## Assignment
Your task is to return the data below, word for word.

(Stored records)

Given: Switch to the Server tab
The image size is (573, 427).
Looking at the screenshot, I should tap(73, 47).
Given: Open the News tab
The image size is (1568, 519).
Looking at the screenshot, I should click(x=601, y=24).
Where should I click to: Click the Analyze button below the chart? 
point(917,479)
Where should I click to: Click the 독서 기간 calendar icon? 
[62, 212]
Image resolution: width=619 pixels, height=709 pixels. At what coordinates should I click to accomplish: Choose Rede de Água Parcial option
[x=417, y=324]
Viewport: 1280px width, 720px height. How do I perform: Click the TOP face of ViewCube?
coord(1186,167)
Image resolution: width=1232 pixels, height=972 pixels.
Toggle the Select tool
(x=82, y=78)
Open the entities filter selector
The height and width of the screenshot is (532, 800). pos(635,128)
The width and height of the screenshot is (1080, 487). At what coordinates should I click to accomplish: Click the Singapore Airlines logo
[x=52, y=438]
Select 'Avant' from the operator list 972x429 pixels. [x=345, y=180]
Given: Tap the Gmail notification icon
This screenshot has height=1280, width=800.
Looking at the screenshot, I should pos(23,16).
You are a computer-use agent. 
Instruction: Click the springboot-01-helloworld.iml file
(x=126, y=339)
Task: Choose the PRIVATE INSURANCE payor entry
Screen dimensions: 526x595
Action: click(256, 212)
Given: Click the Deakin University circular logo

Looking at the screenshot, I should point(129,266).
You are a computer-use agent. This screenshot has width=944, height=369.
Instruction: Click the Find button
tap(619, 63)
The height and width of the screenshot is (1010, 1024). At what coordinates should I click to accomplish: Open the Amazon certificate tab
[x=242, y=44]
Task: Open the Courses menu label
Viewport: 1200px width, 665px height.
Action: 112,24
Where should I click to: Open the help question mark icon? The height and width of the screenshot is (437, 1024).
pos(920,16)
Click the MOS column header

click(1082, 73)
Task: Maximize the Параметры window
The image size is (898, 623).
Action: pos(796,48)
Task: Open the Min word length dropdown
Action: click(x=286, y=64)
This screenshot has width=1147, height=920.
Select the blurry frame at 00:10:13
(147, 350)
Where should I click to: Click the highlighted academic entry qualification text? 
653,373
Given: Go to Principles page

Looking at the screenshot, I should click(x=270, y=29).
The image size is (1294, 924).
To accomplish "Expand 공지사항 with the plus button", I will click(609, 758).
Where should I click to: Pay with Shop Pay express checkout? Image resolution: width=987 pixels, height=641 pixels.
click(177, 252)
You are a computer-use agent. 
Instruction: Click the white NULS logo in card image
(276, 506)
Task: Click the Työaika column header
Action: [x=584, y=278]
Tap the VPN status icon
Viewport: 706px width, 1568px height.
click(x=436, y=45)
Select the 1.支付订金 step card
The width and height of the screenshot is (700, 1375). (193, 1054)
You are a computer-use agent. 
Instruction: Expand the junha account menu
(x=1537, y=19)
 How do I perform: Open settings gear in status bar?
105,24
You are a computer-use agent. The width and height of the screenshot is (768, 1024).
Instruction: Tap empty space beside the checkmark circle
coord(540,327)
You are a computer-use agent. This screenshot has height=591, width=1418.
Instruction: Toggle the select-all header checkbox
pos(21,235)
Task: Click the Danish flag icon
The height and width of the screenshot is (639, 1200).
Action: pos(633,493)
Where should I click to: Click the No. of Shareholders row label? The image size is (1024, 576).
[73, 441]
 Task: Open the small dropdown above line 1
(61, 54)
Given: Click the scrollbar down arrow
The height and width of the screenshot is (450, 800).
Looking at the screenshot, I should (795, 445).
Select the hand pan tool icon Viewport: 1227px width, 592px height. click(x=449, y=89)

## Task solution
Given: Switch to the Server tab
The image size is (573, 427).
Looking at the screenshot, I should tap(73, 47).
Given: Open the News tab
The image size is (1568, 519).
Looking at the screenshot, I should click(x=601, y=24).
Where should I click to: Click the Analyze button below the chart? 
point(917,479)
Where should I click to: Click the 독서 기간 calendar icon? 
[62, 212]
Image resolution: width=619 pixels, height=709 pixels. At what coordinates should I click to accomplish: Choose Rede de Água Parcial option
[x=417, y=324]
Viewport: 1280px width, 720px height. How do I perform: Click the TOP face of ViewCube?
coord(1186,167)
Image resolution: width=1232 pixels, height=972 pixels.
Toggle the Select tool
(x=82, y=78)
Open the entities filter selector
The height and width of the screenshot is (532, 800). pos(635,128)
The width and height of the screenshot is (1080, 487). At what coordinates should I click to accomplish: Click the Singapore Airlines logo
[x=52, y=438]
Select 'Avant' from the operator list 972x429 pixels. [x=345, y=180]
Given: Tap the Gmail notification icon
This screenshot has height=1280, width=800.
Looking at the screenshot, I should pos(23,16).
You are a computer-use agent. 
Instruction: Click the springboot-01-helloworld.iml file
(x=126, y=339)
Task: Choose the PRIVATE INSURANCE payor entry
Screen dimensions: 526x595
Action: click(256, 212)
Given: Click the Deakin University circular logo

Looking at the screenshot, I should point(129,266).
You are a computer-use agent. This screenshot has width=944, height=369.
Instruction: Click the Find button
tap(619, 63)
The height and width of the screenshot is (1010, 1024). At what coordinates should I click to accomplish: Open the Amazon certificate tab
[x=242, y=44]
Task: Open the Courses menu label
Viewport: 1200px width, 665px height.
Action: 112,24
Where should I click to: Open the help question mark icon? The height and width of the screenshot is (437, 1024).
pos(920,16)
Click the MOS column header

click(1082, 73)
Task: Maximize the Параметры window
The image size is (898, 623).
Action: pos(796,48)
Task: Open the Min word length dropdown
Action: click(x=286, y=64)
This screenshot has width=1147, height=920.
Select the blurry frame at 00:10:13
(147, 350)
Where should I click to: Click the highlighted academic entry qualification text? 
653,373
Given: Go to Principles page

Looking at the screenshot, I should click(x=270, y=29).
The image size is (1294, 924).
To accomplish "Expand 공지사항 with the plus button", I will click(609, 758).
Where should I click to: Pay with Shop Pay express checkout? Image resolution: width=987 pixels, height=641 pixels.
click(177, 252)
You are a computer-use agent. 
Instruction: Click the white NULS logo in card image
(276, 506)
Task: Click the Työaika column header
Action: [x=584, y=278]
Tap the VPN status icon
Viewport: 706px width, 1568px height.
click(x=436, y=45)
Select the 1.支付订金 step card
The width and height of the screenshot is (700, 1375). (193, 1054)
You are a computer-use agent. 
Instruction: Expand the junha account menu
(x=1537, y=19)
 How do I perform: Open settings gear in status bar?
105,24
You are a computer-use agent. The width and height of the screenshot is (768, 1024).
Instruction: Tap empty space beside the checkmark circle
coord(540,327)
You are a computer-use agent. This screenshot has height=591, width=1418.
Instruction: Toggle the select-all header checkbox
pos(21,235)
Task: Click the Danish flag icon
The height and width of the screenshot is (639, 1200).
Action: pos(633,493)
Where should I click to: Click the No. of Shareholders row label? The image size is (1024, 576).
[73, 441]
 Task: Open the small dropdown above line 1
(61, 54)
Given: Click the scrollbar down arrow
The height and width of the screenshot is (450, 800).
Looking at the screenshot, I should (795, 445).
Select the hand pan tool icon Viewport: 1227px width, 592px height. click(x=449, y=89)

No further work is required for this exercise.